La Cartuja vuelve al mercado exterior después de un siglo

Mario Vázquez Iriberri, consejero delegado y accionista de La Cartuja, posa en el almacén de vajillas./J. M. Serrana
Mario Vázquez Iriberri, consejero delegado y accionista de La Cartuja, posa en el almacén de vajillas. / J. M. Serrana

La histórica loza sevillana ha seducido a más de 40 clientes internacionales con una oferta de piezas clásicas y contemporáneas, algunas adaptadas a la comida asiática

E. FREIRE

El marqués de Pickman, probablemente, nunca imaginó, cuando fundó la fábrica de loza sevillana en 1841, que en las casas de China, Corea delSur o Japón se serviría algún día comida asiática en vajillas de La Cartuja. El nuevo proyecto empresarial que ha relanzado la centenaria marca sevillana está apostando fuerte por la exportación y ya ha conseguido pedidos importantes en mercados orientales. «La vía internacional no se había abierto desde los tiempos del marqués. Hace prácticamente un siglo que no se exportaba. Ha sido una sorpresa que el producto resulte tan atractivo en Asia», señala Mario Vázquez Iriberri, consejero delegado y accionista de La Cartuja. La firma ha renovado su catálogo de piezas con boles y bandejas adaptados a los usos orientales, realizados con sus decorados clásicos de la flor de lis, el 202 rosa o Ceilán.

Junto a ello, la innovación se apoya en colecciones de autor que la firma está presentando en grandes ferias comerciales. «Otra gran sorpresa ha sido que más del 50% de todas las ventas internacionales son de nuevo producto, lo que significa que estamos cogiendo también mercado con las nuevas creaciones», subraya Vázquez Iriberri. «La renovación de la marca no es un salto al vacío. Partimos de la esencia, incluso hemos recuperado la pintura a mano, y la situamos en un contexto más contemporáneo y moderno. Y eso está gustando muchísimo, aunque siempre mantendremos los modelos clásicos», recalca.

La empresa

Estrategia
La exportación y la renovación del catálogo con nuevas colecciones de autor son las grandes apuestas de La Cartuja en esta nueva etapa. Asia ySudamérica son los mercados en los que crece más rápidamente.
Fábrica
La empresa sevillana tiene su taller en Salteras donde trabajan 67 artesanos. La marca del ancla ha recuperado el tradicional pintado a mano de las piezas.
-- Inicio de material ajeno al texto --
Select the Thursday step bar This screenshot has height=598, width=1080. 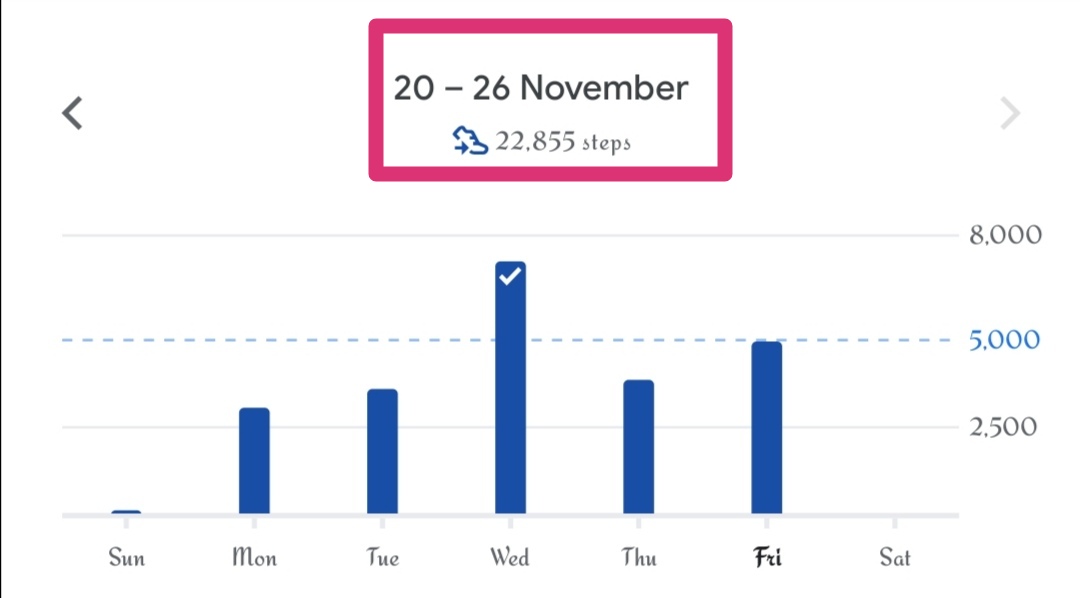[x=638, y=447]
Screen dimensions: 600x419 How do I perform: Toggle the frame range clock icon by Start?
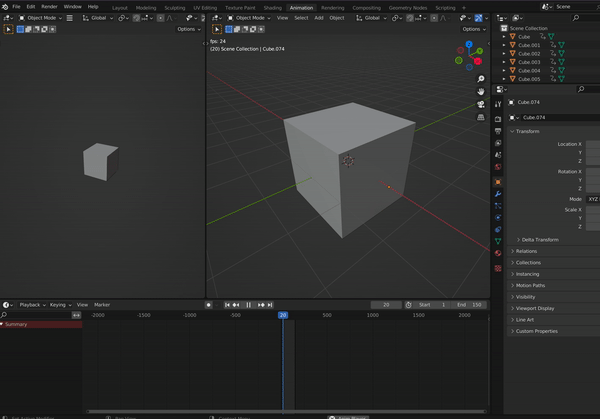coord(408,304)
Junto a Asia, Sudamérica es el otro gran mercado donde La Cartuja se está implantando con más rapidez. Ya ha conseguido abrir la puerta de una de las grandes cadenas mexicanas, Palacio del Hierro, y de un grupo de tiendas en Perú. Junto a ello,en Europa va a desplegar agentes comerciales en Italia, Francia y Alemania con las miras puestas en distribuidores de decoración del segmento premium. «Ya tenemos alrededor de 40 clientes internaciones. Son tiendas especializadas en diseño y en productos muy exclusivos de decoración que buscan productos especiales».
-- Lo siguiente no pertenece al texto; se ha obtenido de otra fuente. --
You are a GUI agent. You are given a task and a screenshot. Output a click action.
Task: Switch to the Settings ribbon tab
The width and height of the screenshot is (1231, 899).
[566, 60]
En España, La Cartuja está presente en todos los centros de El Corte Inglés y en tiendas especializadas. Junto a la distribución comercial, el canal Horeca y las colaboraciones especiales con empresas e instituciones como la Fundación Miró a la Alhambra de Granada, son otras vías de crecimiento.

La Cartuja tiene su taller en Salteras, donde trabajan 67 artesanos en oficios como los de maestro colador, moldista, pintor de modelos y matrices, repasadores, pegadores de asas de tazas o decoradoras especializadas en los calcos exclusivos de la marca. Junto a Mario Vázquez Iriberri, la compañía madrileña European Lifting Company, como socio inversor, son los artífices de la nueva resurrección de histórica empresa sevillana.